## Stored data entries
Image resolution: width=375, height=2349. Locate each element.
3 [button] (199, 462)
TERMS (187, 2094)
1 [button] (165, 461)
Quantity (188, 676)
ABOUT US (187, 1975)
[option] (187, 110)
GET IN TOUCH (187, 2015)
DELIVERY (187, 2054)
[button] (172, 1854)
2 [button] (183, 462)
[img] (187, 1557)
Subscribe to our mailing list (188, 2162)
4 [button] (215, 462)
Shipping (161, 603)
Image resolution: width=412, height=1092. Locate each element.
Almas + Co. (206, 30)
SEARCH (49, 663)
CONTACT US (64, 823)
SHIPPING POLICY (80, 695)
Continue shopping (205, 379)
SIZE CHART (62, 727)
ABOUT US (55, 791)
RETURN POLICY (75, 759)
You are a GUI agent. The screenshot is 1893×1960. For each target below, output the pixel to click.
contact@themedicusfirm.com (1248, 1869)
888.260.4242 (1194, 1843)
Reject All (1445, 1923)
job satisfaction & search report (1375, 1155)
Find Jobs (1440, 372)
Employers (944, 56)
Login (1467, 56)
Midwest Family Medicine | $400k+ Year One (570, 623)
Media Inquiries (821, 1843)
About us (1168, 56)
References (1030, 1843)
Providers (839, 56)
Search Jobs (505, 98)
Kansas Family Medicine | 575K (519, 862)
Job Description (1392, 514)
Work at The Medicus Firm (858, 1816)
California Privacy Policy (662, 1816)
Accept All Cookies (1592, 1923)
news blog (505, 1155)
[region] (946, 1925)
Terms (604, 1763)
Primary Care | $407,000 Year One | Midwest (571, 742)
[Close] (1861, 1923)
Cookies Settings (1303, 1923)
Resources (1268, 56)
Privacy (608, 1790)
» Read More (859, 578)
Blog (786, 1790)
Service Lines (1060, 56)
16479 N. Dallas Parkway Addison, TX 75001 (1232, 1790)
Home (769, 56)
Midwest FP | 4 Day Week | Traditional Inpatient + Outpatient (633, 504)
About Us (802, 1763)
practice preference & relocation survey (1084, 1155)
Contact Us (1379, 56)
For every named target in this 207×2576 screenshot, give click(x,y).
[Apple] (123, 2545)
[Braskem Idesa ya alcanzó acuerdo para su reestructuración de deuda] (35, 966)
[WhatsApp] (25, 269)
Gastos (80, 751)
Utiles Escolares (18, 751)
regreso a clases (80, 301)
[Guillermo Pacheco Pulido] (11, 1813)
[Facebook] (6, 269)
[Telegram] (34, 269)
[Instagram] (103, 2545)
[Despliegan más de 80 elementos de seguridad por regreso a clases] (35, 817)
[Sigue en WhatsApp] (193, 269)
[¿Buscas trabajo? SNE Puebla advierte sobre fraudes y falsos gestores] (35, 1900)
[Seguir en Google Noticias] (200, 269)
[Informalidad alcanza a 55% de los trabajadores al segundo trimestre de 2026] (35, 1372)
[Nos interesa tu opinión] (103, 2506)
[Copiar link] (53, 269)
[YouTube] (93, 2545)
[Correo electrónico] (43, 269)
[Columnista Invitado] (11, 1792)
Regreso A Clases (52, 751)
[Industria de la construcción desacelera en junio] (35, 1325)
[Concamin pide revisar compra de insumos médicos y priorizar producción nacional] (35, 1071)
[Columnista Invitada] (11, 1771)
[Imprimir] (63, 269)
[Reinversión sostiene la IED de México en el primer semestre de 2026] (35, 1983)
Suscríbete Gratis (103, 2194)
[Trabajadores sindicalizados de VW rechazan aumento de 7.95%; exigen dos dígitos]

## Your objective
Across all the entries, how many lines hold the string "resolution"? Only the number is needed.

## Written solution
2